* Page extract
★ ★ ★ ★ ★ ★ ★
On the outskirts of Washington DC, a massive warehouse filled with some of the nation's most important scientific collections sits surrounded by high fences and tight security.
It belongs to the Smithsonian National Museum of Natural History and it's the starting point for scientists assessing the impact of the BP oil spill.
Up to half a million samples of invertebrates taken from the Gulf of Mexico are stored in jars that line row upon row of shelves. Spanning three decades, the collection is so large that many of the creatures have yet to be properly catalogued.
"In order to measure the effects of the spill, you have to know what the ecosystem was like before it happened," says Jonathan Coddington, head of science and collections at the museum.
"This collection will provide the data upon which future decisions will be made."
The collection includes crabs and shrimp, worms, sea urchins, coral and giant squids - the largest invertebrate known to man. Together, they provide a picture of how different species interact with their environment.
Of particular importance is the Giganteus bathynomus, or giant marine isopod, which looks like an armour-plated beetle. It lives off dead flesh but also hunts other animals and is the ocean equivalent of a wild dog or big cat.
★ ★ ★ ★ ★ ★ ★
(Data excerpts)
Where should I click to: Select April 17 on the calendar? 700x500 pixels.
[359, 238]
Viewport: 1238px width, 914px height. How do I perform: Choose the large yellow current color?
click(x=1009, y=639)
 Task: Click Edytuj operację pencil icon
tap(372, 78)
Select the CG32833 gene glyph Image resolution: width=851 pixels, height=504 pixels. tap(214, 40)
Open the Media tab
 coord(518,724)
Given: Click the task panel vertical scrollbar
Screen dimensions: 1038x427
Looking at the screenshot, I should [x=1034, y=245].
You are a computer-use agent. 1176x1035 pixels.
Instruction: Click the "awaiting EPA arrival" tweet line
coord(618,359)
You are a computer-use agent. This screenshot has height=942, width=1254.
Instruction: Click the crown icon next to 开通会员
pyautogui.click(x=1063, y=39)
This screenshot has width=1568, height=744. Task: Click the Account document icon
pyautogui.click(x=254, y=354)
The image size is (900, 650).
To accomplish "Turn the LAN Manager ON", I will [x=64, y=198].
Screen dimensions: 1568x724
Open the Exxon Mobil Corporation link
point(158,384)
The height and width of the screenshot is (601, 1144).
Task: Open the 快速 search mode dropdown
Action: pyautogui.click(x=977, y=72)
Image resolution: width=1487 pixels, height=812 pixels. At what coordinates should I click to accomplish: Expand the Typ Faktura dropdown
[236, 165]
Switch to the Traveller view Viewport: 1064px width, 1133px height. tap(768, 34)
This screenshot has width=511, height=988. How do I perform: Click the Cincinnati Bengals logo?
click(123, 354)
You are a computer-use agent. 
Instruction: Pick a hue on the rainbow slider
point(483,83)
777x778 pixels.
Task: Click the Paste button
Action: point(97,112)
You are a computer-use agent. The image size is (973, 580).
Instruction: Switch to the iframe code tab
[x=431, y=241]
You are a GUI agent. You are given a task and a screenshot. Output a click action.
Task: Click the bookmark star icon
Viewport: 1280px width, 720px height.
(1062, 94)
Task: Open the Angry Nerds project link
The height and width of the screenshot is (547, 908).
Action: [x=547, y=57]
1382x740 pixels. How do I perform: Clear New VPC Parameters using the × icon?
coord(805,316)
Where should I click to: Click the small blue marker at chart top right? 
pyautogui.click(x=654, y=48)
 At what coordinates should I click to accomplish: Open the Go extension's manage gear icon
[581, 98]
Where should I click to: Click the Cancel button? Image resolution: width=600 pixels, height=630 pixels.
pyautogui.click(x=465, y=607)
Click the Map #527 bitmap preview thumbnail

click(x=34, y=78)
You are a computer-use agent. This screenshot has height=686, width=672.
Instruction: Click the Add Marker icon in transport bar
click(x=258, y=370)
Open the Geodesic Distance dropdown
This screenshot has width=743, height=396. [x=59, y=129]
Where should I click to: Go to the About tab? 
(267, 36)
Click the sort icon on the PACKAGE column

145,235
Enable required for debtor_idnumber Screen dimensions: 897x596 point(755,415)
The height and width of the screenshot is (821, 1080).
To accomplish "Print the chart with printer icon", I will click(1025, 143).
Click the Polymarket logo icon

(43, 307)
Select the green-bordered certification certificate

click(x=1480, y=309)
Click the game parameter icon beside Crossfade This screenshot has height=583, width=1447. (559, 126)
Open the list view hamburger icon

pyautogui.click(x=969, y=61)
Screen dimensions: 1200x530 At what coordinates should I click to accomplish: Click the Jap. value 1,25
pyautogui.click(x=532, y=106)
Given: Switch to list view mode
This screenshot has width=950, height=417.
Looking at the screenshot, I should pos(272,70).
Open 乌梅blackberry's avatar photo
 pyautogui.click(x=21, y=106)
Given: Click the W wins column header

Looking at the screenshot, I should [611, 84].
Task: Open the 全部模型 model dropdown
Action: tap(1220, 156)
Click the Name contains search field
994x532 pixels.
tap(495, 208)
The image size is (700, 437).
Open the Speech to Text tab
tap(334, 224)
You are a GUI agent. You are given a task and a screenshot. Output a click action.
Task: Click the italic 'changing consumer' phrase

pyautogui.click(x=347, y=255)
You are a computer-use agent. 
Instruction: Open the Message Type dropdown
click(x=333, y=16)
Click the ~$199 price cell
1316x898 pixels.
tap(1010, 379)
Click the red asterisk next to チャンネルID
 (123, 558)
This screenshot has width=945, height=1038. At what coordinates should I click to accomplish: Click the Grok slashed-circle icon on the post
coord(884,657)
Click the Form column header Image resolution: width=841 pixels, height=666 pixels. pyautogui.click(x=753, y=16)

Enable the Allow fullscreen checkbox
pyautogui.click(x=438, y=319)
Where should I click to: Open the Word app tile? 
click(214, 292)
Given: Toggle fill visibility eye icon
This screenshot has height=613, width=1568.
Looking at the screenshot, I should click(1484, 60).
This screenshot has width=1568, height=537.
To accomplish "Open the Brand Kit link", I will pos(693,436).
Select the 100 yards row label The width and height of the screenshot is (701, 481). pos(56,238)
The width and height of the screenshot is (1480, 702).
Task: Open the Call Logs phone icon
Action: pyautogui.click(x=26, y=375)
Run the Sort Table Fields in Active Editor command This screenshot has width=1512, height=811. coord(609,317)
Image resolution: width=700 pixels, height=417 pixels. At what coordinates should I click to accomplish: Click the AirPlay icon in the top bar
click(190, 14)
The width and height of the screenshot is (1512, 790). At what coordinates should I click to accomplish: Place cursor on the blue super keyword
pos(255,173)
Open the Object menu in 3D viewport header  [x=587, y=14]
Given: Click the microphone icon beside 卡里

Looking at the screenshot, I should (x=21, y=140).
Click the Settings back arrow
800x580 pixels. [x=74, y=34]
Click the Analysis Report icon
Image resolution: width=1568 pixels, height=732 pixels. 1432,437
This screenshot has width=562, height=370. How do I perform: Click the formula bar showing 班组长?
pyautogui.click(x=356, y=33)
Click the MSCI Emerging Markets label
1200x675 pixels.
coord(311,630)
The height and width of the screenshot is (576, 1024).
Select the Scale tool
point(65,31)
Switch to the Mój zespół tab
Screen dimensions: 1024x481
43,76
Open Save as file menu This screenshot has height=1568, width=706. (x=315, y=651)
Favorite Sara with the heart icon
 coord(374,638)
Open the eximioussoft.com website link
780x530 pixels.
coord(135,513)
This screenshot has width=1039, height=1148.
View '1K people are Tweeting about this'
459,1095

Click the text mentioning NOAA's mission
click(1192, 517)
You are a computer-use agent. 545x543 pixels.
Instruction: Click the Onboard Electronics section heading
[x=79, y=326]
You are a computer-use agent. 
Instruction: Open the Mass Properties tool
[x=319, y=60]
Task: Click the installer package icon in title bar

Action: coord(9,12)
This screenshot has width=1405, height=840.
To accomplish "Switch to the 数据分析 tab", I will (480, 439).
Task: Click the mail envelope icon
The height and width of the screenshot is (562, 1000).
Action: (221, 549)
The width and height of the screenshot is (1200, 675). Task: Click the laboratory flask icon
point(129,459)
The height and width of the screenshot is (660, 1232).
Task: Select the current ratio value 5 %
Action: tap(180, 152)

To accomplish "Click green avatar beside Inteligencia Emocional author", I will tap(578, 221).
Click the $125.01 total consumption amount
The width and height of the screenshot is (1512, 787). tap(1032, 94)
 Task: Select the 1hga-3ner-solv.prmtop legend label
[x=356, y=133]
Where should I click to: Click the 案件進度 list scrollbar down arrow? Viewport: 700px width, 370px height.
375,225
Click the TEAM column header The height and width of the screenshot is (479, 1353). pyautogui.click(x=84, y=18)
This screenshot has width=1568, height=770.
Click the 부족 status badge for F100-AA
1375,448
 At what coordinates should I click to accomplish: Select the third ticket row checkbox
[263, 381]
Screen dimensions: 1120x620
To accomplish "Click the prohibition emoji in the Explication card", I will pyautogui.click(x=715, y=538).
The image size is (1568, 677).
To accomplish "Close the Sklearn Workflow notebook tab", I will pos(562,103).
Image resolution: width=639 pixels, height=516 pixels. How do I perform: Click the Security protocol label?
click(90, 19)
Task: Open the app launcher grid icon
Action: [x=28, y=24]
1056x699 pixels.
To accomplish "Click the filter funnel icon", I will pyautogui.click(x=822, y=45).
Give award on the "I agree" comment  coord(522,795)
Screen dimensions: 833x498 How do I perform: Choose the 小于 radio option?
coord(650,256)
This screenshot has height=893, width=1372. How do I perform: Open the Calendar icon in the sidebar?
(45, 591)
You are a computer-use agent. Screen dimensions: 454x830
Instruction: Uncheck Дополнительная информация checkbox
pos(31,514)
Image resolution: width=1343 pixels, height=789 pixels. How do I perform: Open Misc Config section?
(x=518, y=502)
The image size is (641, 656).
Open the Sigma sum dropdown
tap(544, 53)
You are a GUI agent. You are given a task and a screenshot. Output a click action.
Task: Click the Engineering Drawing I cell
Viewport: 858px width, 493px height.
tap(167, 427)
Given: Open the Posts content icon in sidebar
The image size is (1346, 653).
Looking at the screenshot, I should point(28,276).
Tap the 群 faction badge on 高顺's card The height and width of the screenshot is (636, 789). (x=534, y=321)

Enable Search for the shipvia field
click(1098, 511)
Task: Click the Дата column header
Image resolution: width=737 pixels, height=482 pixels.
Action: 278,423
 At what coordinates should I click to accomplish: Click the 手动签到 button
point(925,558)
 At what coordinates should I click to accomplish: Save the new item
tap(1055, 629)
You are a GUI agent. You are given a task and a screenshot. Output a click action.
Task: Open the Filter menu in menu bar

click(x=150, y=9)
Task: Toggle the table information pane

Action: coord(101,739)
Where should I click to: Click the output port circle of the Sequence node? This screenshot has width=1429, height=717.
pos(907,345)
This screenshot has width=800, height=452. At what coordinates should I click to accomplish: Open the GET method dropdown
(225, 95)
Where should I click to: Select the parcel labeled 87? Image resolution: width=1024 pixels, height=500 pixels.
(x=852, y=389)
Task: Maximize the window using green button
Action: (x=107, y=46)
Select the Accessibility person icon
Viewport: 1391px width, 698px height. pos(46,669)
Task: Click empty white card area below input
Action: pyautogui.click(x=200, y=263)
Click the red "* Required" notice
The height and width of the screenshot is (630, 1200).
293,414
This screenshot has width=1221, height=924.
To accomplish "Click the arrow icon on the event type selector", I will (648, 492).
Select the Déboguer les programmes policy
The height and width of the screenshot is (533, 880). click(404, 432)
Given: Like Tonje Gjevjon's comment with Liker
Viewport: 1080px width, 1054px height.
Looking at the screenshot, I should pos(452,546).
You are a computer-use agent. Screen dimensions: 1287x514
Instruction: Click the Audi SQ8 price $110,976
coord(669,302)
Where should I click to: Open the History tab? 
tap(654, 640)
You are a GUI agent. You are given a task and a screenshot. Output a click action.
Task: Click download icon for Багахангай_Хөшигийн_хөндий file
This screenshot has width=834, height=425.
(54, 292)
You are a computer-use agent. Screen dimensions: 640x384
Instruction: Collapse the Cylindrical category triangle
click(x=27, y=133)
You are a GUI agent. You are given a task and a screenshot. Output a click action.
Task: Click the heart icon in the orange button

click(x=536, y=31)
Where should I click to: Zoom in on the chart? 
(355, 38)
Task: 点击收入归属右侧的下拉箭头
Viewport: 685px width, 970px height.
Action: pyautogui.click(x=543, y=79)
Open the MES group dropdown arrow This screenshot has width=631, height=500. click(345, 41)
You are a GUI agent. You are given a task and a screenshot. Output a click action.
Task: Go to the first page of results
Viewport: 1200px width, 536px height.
★ ★ ★ ★ ★ ★ ★
* Task description
Could you give the article about the Smithsonian's Gulf of Mexico invertebrate collection again in full, word for word?

* Response for this exercise
On the outskirts of Washington DC, a massive warehouse filled with some of the nation's most important scientific collections sits surrounded by high fences and tight security.
It belongs to the Smithsonian National Museum of Natural History and it's the starting point for scientists assessing the impact of the BP oil spill.
Up to half a million samples of invertebrates taken from the Gulf of Mexico are stored in jars that line row upon row of shelves. Spanning three decades, the collection is so large that many of the creatures have yet to be properly catalogued.
"In order to measure the effects of the spill, you have to know what the ecosystem was like before it happened," says Jonathan Coddington, head of science and collections at the museum.
"This collection will provide the data upon which future decisions will be made."
The collection includes crabs and shrimp, worms, sea urchins, coral and giant squids - the largest invertebrate known to man. Together, they provide a picture of how different species interact with their environment.
Of particular importance is the Giganteus bathynomus, or giant marine isopod, which looks like an armour-plated beetle. It lives off dead flesh but also hunts other animals and is the ocean equivalent of a wild dog or big cat.